SeafoodSource: Why did you get into seafood?
Flocchini: We saw the light. We were in the meat business when I entered the family business in 2000. When we moved the headquarters to Reno in 2001, I saw that there were some local seafood suppliers and we had competition from a Bay Area company that did meat and seafood. While doing research and going out with our sales reps, I saw that half of what was on our customers’ menus, we weren’t offering, because seafood was an expertise we didn’t have. If we were going to get into it, we needed a real professional seafood staff, both to educate us on seafood and to provide credibility to our customers. I made friends with people in the seafood business, bought the assets of a company that went out of business and even hired their fish-cutter.
Goforth: People recommended me to come over (from American Fish and Seafood) as a buyer. Now there are three people on the team with a lot of knowledge and experience. I spend a lot of time working logistics – it can be challenging sometimes to get fish over the [Sierra Nevada] mountains in a snowstorm.
SeafoodSource: What are some of the challenges with adding seafood to a meat company?
Flocchini: When we first started, the challenge was just getting people to see us as a meat AND seafood company. We had to have a compelling argument for people to try us versus their existing supplier. We made sure not to overpromise or under-deliver, but to have reasonable expectations. We’ve always had a good reputation as a company that is transparent, encouraging customers to come by and check us out. We made a point to be fair on pricing, to create a different value proposition. We were also committed to getting fresh product to build our business. Internally, we had to find the people to run the fish room. My management style is to find good people, empower them and get out of the way.
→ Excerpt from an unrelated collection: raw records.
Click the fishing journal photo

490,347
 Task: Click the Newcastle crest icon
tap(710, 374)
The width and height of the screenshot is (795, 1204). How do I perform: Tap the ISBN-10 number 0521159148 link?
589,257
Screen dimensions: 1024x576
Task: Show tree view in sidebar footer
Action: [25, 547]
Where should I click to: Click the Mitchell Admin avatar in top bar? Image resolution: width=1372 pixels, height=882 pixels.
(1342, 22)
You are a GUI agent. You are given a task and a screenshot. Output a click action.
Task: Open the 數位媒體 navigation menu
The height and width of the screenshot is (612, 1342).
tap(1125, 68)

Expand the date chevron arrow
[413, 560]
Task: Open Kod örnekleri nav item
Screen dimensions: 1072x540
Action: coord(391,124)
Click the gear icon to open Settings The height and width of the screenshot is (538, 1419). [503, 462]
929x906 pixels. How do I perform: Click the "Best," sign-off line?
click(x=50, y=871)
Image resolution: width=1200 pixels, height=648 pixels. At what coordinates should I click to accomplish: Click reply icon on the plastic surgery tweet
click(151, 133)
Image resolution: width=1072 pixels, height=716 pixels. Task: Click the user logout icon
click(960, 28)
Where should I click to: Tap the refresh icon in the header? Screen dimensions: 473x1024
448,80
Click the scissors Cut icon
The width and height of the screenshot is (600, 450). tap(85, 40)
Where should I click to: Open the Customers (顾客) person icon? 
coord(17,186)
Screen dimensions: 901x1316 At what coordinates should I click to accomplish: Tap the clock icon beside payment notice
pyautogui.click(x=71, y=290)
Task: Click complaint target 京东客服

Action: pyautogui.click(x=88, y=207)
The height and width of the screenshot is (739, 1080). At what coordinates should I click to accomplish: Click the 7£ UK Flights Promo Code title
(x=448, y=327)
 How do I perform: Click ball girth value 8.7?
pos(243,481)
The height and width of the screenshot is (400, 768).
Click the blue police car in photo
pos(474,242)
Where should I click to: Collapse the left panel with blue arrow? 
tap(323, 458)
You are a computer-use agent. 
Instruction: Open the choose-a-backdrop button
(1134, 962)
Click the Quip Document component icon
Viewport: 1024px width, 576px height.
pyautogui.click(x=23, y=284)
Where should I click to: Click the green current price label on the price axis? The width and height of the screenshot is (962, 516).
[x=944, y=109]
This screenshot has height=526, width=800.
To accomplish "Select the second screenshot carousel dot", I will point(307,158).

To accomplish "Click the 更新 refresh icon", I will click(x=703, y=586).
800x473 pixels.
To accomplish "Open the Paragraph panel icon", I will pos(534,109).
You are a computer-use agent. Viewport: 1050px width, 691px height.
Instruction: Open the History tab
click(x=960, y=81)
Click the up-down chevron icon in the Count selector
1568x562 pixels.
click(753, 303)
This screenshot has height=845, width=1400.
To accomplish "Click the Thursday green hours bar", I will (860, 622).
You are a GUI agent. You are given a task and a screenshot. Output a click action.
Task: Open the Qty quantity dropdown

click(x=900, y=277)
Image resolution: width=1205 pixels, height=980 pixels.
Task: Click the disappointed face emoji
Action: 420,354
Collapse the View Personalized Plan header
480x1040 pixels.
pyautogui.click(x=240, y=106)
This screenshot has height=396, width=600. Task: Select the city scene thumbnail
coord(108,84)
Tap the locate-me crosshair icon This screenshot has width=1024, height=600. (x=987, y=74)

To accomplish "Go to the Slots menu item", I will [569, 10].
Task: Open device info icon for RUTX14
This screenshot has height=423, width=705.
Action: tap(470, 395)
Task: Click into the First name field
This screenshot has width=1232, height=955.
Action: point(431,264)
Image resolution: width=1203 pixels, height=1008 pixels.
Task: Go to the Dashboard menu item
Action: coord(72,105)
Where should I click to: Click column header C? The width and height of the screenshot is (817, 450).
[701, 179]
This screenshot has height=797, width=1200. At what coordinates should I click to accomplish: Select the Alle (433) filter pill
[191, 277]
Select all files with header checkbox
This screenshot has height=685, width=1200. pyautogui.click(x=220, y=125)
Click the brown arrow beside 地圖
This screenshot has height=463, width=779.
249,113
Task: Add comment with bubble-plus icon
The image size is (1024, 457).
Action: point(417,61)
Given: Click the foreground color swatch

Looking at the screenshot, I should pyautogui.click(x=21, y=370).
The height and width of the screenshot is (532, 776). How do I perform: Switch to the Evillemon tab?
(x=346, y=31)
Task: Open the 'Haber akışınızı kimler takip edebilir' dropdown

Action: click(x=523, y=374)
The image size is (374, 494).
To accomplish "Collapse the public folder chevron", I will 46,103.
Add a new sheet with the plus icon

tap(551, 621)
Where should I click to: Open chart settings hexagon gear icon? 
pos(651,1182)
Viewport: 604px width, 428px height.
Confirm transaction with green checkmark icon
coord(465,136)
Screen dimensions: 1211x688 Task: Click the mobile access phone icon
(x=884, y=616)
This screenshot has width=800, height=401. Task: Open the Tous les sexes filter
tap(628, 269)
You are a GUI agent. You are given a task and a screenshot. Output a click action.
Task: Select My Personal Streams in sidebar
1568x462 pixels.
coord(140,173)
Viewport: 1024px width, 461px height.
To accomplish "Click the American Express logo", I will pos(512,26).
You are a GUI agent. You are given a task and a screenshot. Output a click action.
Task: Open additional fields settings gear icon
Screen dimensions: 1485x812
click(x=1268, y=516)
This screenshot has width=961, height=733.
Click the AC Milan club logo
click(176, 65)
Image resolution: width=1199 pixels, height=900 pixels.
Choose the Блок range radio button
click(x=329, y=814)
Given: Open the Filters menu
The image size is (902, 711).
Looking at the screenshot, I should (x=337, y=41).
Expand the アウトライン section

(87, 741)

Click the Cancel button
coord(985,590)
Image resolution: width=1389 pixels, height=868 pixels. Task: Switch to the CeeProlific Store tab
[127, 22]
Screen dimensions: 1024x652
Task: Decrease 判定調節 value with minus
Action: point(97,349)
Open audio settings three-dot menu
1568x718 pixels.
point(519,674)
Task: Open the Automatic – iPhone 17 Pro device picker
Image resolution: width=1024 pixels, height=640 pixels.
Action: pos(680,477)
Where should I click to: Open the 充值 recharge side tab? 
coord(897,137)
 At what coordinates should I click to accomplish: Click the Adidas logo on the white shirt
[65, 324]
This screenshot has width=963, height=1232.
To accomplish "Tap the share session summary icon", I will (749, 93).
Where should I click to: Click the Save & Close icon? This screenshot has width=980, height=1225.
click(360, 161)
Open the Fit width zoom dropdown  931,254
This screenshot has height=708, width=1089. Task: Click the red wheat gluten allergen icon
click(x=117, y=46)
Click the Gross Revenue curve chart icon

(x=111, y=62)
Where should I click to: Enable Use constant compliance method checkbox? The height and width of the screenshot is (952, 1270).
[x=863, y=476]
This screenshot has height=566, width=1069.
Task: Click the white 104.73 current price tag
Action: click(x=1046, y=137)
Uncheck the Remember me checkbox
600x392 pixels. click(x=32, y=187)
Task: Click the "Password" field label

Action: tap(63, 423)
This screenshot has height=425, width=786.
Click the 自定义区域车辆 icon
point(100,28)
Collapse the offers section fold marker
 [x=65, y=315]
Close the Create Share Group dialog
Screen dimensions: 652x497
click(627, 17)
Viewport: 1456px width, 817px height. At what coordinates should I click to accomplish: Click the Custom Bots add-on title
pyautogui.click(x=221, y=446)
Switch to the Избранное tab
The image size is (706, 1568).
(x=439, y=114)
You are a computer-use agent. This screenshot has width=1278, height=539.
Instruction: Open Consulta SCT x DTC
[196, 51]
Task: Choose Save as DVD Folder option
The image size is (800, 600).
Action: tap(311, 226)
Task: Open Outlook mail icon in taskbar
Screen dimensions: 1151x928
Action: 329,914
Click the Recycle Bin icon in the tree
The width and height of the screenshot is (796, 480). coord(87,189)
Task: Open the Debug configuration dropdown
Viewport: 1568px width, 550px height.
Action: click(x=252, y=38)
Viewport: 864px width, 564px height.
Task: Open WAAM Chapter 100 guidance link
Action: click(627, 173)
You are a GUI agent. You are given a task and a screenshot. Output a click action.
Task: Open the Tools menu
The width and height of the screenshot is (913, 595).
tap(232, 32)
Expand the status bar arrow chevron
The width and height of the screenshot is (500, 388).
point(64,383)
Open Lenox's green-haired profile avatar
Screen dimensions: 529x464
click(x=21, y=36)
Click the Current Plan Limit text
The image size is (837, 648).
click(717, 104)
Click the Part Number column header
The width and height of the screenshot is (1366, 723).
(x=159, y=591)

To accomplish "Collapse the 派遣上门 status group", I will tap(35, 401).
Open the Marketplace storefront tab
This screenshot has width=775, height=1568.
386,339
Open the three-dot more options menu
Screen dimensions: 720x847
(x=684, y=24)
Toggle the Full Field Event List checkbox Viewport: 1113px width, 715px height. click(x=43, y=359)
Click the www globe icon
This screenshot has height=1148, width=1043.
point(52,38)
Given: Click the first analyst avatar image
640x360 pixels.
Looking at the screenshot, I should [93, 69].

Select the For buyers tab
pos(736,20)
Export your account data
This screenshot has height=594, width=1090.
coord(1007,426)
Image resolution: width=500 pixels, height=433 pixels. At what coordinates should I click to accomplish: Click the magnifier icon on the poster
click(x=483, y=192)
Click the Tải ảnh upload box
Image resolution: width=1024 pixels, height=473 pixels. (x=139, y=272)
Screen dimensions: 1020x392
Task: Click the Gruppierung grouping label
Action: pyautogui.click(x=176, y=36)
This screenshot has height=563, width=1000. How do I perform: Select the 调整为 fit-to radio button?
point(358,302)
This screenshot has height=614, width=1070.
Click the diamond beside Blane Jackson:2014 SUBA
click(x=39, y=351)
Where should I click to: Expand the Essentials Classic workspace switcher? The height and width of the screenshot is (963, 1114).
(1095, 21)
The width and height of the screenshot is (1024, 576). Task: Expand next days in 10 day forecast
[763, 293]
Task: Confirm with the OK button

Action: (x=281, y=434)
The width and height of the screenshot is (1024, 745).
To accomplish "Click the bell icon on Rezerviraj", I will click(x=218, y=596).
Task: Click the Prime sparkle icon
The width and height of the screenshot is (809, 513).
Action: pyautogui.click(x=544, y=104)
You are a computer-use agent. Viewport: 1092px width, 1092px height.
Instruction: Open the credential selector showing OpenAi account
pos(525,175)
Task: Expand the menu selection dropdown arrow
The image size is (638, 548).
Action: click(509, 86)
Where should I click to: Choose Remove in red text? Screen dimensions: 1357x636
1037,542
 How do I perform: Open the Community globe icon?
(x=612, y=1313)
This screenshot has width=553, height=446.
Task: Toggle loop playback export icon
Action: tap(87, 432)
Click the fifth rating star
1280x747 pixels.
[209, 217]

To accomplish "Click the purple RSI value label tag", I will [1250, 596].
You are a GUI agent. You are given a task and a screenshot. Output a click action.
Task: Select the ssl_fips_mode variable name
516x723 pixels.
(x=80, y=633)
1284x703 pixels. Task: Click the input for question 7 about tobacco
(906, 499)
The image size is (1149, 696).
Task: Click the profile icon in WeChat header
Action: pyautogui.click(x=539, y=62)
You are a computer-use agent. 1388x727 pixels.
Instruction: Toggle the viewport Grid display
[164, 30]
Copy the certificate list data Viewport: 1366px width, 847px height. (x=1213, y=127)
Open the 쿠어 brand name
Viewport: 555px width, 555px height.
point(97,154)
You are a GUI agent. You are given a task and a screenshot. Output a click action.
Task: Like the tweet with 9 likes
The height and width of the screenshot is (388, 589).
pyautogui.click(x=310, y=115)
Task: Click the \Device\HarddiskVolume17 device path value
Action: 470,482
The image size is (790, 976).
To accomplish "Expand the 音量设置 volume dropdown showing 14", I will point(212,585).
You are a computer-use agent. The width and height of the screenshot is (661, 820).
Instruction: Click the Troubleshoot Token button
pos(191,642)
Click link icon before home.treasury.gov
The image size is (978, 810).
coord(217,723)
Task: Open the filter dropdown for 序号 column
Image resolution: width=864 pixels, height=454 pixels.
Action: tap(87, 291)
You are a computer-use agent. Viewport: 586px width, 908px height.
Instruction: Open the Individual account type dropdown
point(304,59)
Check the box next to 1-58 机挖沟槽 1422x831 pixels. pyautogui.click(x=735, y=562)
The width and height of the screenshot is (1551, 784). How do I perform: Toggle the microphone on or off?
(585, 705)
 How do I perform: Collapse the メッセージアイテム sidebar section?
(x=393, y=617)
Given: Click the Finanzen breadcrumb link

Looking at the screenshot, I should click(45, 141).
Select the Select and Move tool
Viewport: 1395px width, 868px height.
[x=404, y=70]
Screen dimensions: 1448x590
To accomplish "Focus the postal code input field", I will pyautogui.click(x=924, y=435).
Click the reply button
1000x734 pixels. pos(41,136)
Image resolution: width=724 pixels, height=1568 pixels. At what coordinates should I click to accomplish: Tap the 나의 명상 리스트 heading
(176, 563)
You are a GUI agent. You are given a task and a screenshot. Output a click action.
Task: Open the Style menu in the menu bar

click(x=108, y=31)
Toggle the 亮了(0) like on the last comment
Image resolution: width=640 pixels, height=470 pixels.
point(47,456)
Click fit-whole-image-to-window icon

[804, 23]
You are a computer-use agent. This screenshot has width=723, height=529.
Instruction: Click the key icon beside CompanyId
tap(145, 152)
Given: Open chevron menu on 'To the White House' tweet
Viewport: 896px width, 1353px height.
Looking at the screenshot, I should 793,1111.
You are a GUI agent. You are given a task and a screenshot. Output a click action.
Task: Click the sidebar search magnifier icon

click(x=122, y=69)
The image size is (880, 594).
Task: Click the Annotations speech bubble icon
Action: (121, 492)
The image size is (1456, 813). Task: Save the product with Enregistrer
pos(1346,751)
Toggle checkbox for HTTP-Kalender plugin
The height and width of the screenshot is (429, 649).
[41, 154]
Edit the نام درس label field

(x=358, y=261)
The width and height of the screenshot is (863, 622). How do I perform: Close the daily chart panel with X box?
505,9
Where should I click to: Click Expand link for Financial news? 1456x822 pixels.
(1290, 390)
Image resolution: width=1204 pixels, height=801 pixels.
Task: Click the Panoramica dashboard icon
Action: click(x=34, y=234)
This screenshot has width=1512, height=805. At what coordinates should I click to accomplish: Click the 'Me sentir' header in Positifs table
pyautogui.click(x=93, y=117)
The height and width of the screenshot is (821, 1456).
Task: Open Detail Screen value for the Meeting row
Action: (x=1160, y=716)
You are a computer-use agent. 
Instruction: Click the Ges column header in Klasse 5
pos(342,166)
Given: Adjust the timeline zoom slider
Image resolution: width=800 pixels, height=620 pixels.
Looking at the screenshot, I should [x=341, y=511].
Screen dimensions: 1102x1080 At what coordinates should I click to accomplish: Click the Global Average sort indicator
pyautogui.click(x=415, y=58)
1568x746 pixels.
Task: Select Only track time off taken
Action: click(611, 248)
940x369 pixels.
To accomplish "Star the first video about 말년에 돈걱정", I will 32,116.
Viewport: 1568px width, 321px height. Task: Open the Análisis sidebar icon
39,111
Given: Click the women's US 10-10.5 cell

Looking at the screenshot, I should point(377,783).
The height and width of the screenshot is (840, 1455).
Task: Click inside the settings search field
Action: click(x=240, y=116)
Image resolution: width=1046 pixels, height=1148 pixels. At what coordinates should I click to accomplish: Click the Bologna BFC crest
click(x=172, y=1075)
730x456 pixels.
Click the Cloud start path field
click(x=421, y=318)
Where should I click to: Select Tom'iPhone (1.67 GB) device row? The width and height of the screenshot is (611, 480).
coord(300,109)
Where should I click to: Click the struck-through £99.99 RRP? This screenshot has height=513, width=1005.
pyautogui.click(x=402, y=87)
Goforth: Another challenge is that seafood is getting harder to source because of quotas and overfishing. We used to be able to just call and get what we need. Now there’s not as much fresh fish around, so you have to grab it. And you can be affected by things beyond your control: a poor year for salmon or a closing impacting Dungeness crab. But we have long-term relationships with suppliers, which helps.
SeafoodSource: What are your customers asking for these days?
Goforth: Among customers, sustainability is a big part of the equation. Wild fish is desirable, but not always available. Farmed fish that is raised properly is an option. With all fish, people want to know where it’s caught, how it was handled.
Flocchini: There is more social awareness, not just by our customers – casinos, hotels, restaurants and some hospitals and supermarkets – but also by our customers’ customer, who is looking for sustainable seafood. One of the biggest challenges as a distributor of protein – seafood or meat – is the disconnect between what people say they want and what they’ll pay for it. That education piece is a big challenge and one everyone faces. Because of the demand, what this can lead to is a restaurant saying they are doing one thing, but really doing something else (when it comes to offering sustainably raised seafood). Everyone needs to come together and be truthful on what things are and what the cost is.
If there are suppliers who don’t have ethical business practices, that makes it challenging. You have to understand that some fish aren’t available year-round. Or you need to support aquaculture and the cost of keeping it up to standards.
Goforth: Think about salmon. Everyone loves wild-caught, but some years are just better than others. But farmed can take its place. You can’t always rely on wild fish.
SeafoodSource: What about the challenges you mentioned about your location?
Goforth: Our biggest challenge is Interstate 80. Last year we had some tough weather. But it’s just one of the challenges we have to deal with. Roads can be closed. We always think about our trucks and plan better, be more proactive, think ahead.
Flocchini: We pay a company to be on the dock four days a week in San Francisco and we have truck that goes almost every day to San Francisco. We also have pick up in Los Angeles and do air freight and Fed Ex. We’d bring it on a mule if we had to. When we had the San Francisco-based meat company, we could easily cover ourselves if there was a shortfall, but that’s harder in Reno.